Das auffällige Fehlen geflügelter Morphen, ist eine Besonderheit von N. formosana. Piron (2010) beobachtete, dass sich in nahrungsgestressten Kolonien keine Geflügelten entwickelten. Deshalb testeten wir, ob hohe Besiedelungsdichte einen „Gedränge-Effekt“ (die Entwicklung geflügelter Morphen bei hoher Dichte) verursacht. Der Vergleich zwischen drei A. cepa besiedelnden Blattlausarten zeigt, dass bei N. formosana der Gedränge-Effekt nicht zu wirken scheint, wohingegen bei M. (S.) cymbalariae und M. (S.) ascalonicus unter den gewählten Versuchsbedingungen mit zunehmender Dichte der Anteil an Geflügelten zunimmt (Fig. 5). Da N. formosana in der Saison nur extrem wenige geflügelte Morphen produziert erfolgt die Ausbreitung hauptsächlich durch wandernde ungeflügelte Individuen (und ist daher sehr begrenzt) oder durch Verschleppung besiedelter Wirtspflanzen. Eine große wirtschaftliche Bedeutung ist daher unwahrscheinlich.

Figure 5. 

Einfluss der Besiedelungsdichte ungeflügelter viviparer Weibchen auf den % Anteil (MW ± SD) ungeflügelter viviparer Weibchen von Neotoxoptera formosana (N. f.), Myzus (S.) ascalonicus (M. a.) und M. (S.) cymbalariae (M. c.) nach 21 Tagen (n = 10), Werte mit ungleichen Buchstaben innerhalb der Besiedelungsdichte-Gruppe unterscheiden sich signifikant (p < 0,001), Kruskal-Wallis-Test (SYSTAT, Version No. 11.00.01).

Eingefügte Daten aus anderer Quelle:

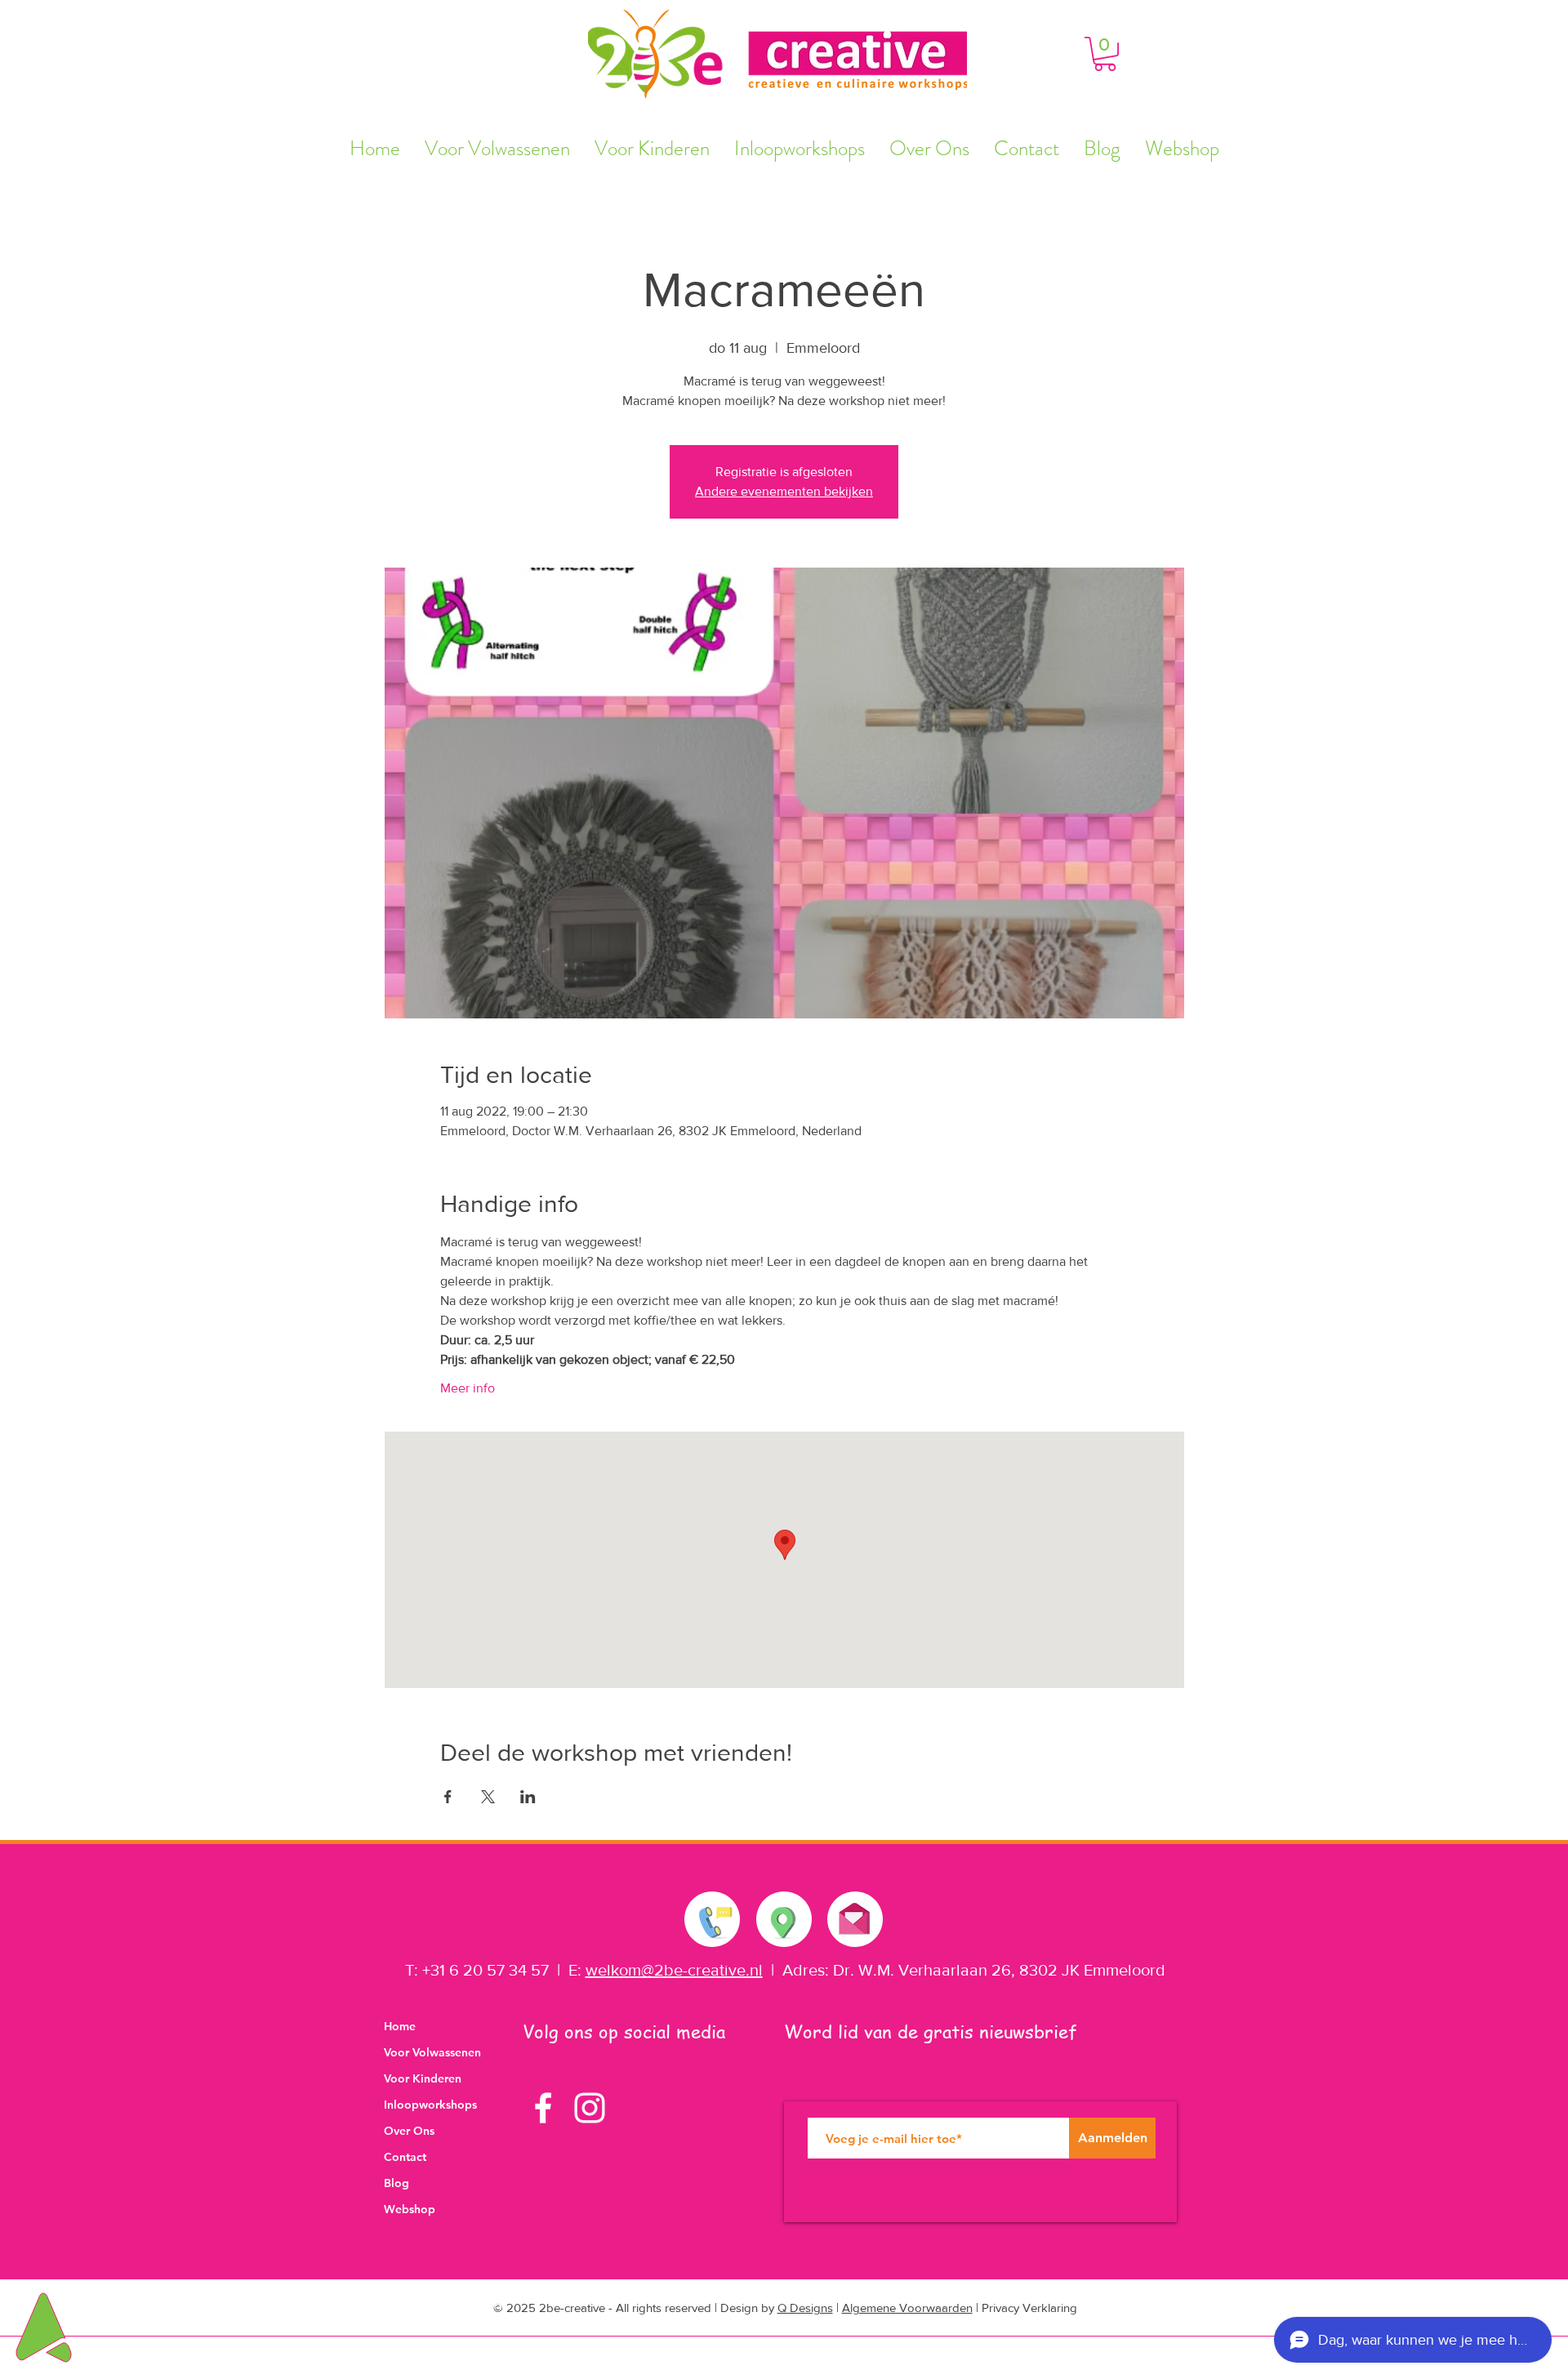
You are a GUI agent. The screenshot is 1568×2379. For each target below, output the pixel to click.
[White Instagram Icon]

Die Populationen von N. formosana können Schäden an ihren Wirtspflanzen verursachen. Die in Italien gemeldeten Schäden durch Nahrungsaufnahme an A. schoenoprasum umfassen Welken, Vergilben und Austrocknen (Barbagallo und Ciampolini 2000). N. formosana kann auch phytopathogene Pflanzenviren übertragen (Abiko et al. 1980; Sako et al. 1990; Yasuda et al. 1998).

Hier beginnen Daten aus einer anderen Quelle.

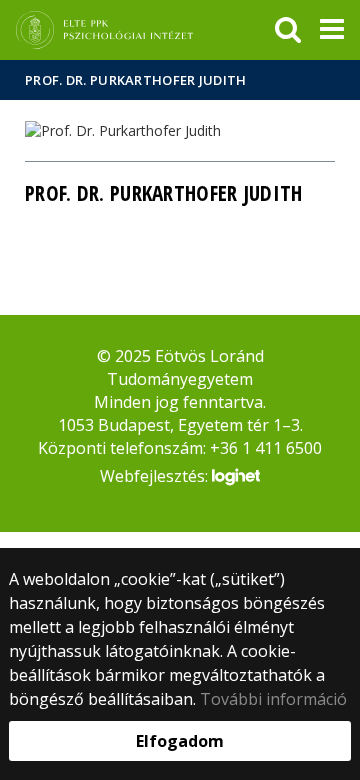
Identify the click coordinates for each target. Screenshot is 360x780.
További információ (273, 699)
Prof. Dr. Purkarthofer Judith (136, 80)
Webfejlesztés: (156, 476)
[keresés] (288, 30)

Auf Anregung des britischen Pflanzenschutzdienstes wurde N. formosana im April 2000 in die EPPO-Warnliste aufgenommen (EPPO 2001). Auf der 37. Sitzung des EPPO-Gremiums für pflanzengesundheitliche Maßnahmen (Paris, 8. bis 11. März 2005) wurde dieser Schaderreger erneut diskutiert. Da er bereits in Frankreich, Italien und den Niederlanden vorkam und nur geringe Schäden gemeldet wurden, kam das Gremium zu dem Schluss, dass N. formosana nicht zur Regulierung vorgeschlagen werden sollte, weshalb diese Blattlaus von der Warnliste gestrichen wurde (EPPO 2005). 2007 erfolgte durch den deutschen Quarantänedienst eine „Meldung über das Auftreten von Schadorganismen nach Artikel 16 Absatz 2 der Richtlinie 2000/29/EG; Neotoxoptera formosana (vom 10.09.2007)“ (Anonym 2007). Darin wird mitgeteilt, dass der Ursprung des mit Insektiziden bekämpften Befalls unbekannt sei und aufgrund der vorläufigen Risikoanalyse dem Schadorganismus ein hohes phytosanitäres Risikopotential beigemessen wird.

Schlussfolgerungen

Die Studie betrachtet die Nachweise und die Ausbreitung der Blattlausarten Crypturaphis grassii und Neotoxoptera formosana in Deutschland. Beide Arten führen keinen Wirtswechsel durch unterscheiden sich aber in der Ausbreitungsstrategie. Die monophage, nur Alnus cordata besiedelnde C. grassii reagiert auf hohe Besiedelungsdichte mit der verstärkten Produktion von Geflügelten, die eine schnelle Ausbreitung ermöglichen. Bei der polyphagen, zahlreiche Taxa des Genus Allium besiedelnden N. formosana, ist die Bildung von Geflügelten hingegen stark reduziert, ihre Ausbreitung erfolgt deshalb hauptsächlich durch anthropogenen Transport.

Danksagung

Die Autoren danken Dr. U. Heimbach für die Zusendung von N. formosana aus seinem Garten in Braunschweig und Dr. T. Brand (Landwirtschaftskammer Niedersachsen; Pflanzenschutzamt, Zierpflanzen, Baumschulen, öffentliches Grün/ Oldenburg) für die Informationen über C. grassii und das Auftreten von N. formosana in Niedersachsen.